# Input rows start
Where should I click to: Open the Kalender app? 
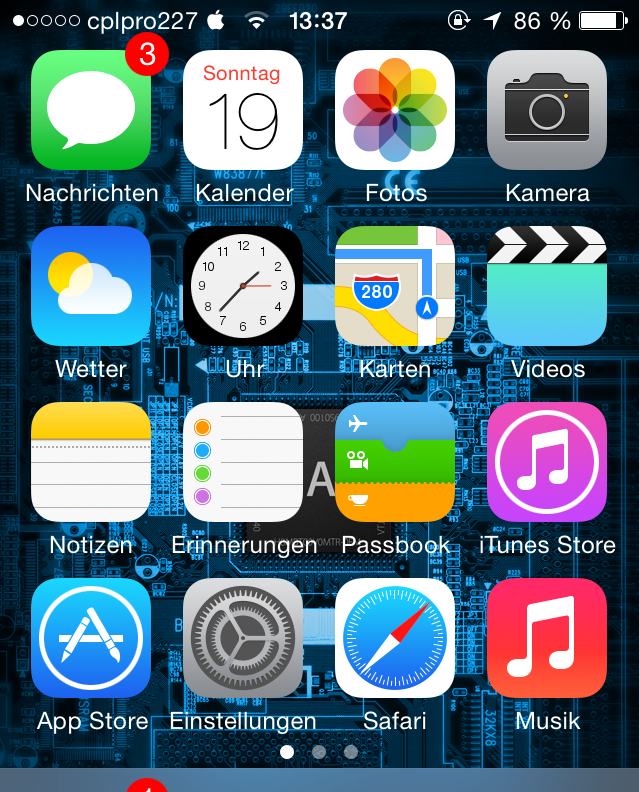(243, 110)
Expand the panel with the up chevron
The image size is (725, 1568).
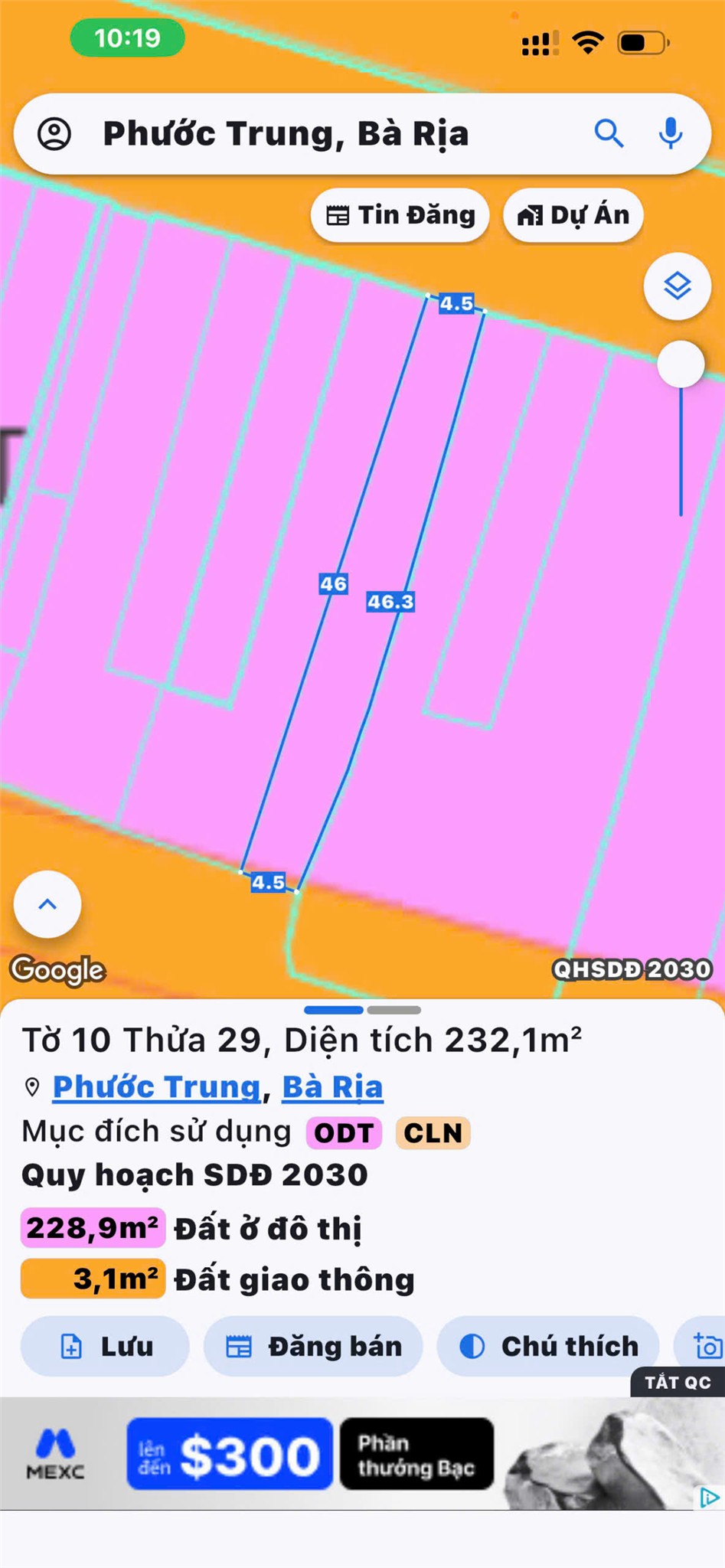(x=47, y=904)
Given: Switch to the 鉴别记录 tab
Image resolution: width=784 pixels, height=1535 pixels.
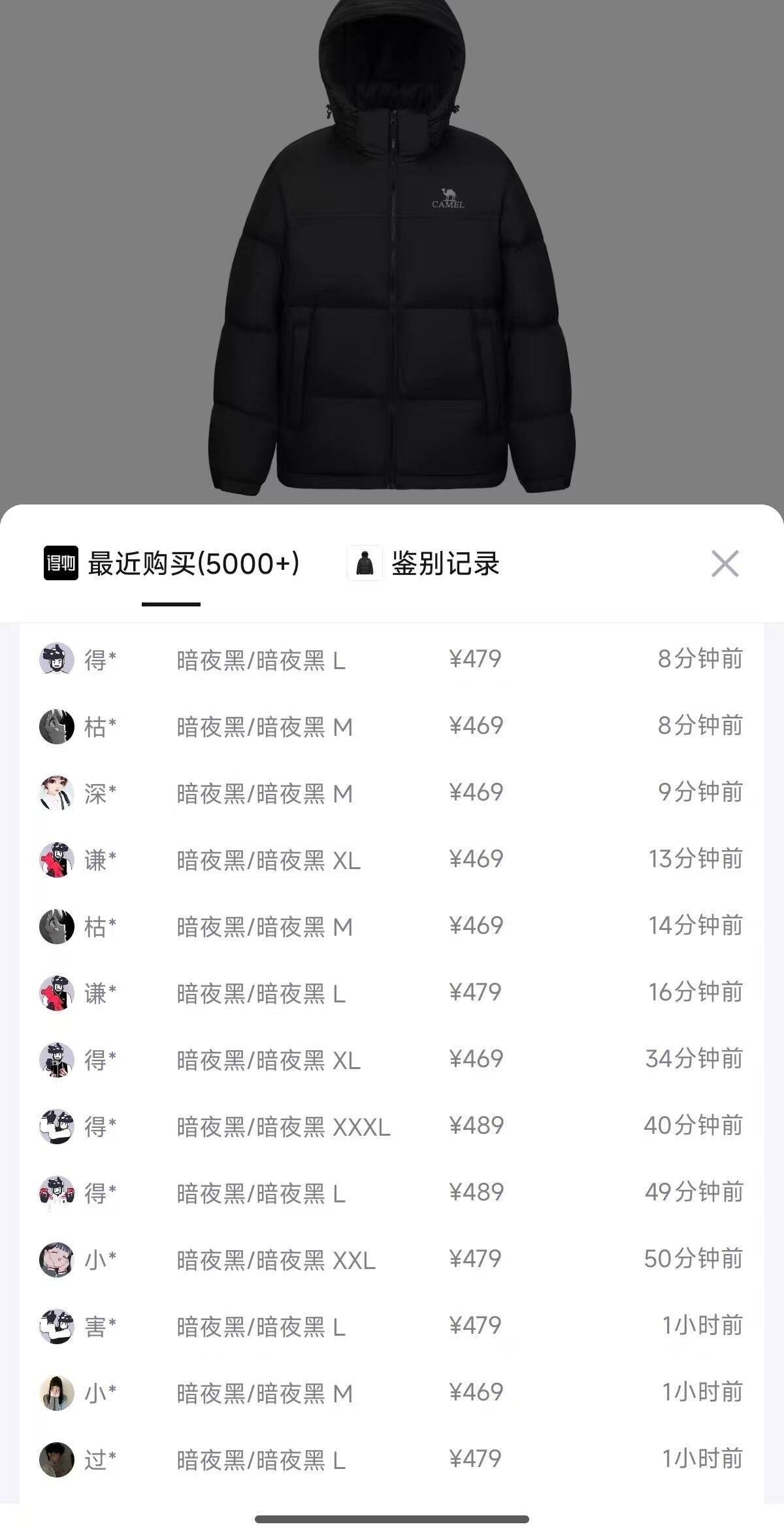Looking at the screenshot, I should pyautogui.click(x=444, y=564).
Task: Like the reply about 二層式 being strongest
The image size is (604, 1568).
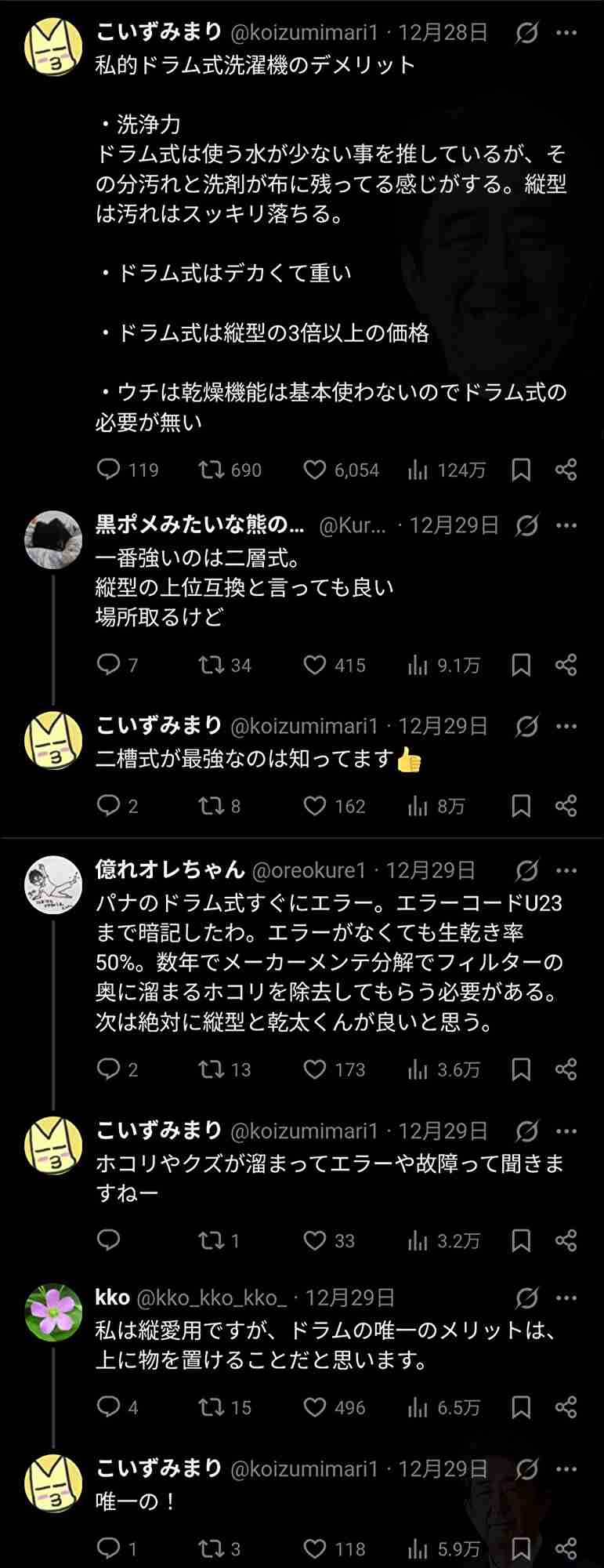Action: pyautogui.click(x=315, y=666)
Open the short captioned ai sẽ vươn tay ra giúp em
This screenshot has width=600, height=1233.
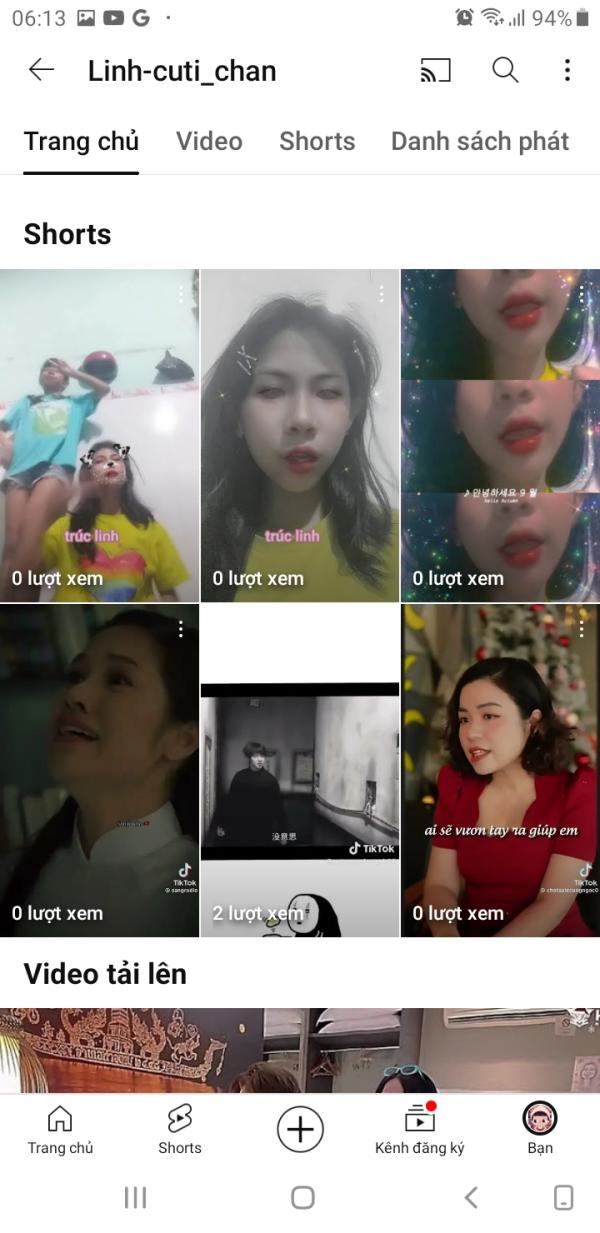click(x=500, y=770)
# Input rows end
__Required work__.
Copy out the text lines of all five items above word for word, leaving out the pictures.

__Answer for the task__.
Where should I click to: Open the Kalender app? 
(243, 110)
Expand the panel with the up chevron
The image size is (725, 1568).
(x=47, y=904)
Given: Switch to the 鉴别记录 tab
Image resolution: width=784 pixels, height=1535 pixels.
Looking at the screenshot, I should pyautogui.click(x=444, y=564).
Task: Like the reply about 二層式 being strongest
The image size is (604, 1568).
Action: pyautogui.click(x=315, y=666)
Open the short captioned ai sẽ vươn tay ra giúp em
This screenshot has width=600, height=1233.
click(x=500, y=770)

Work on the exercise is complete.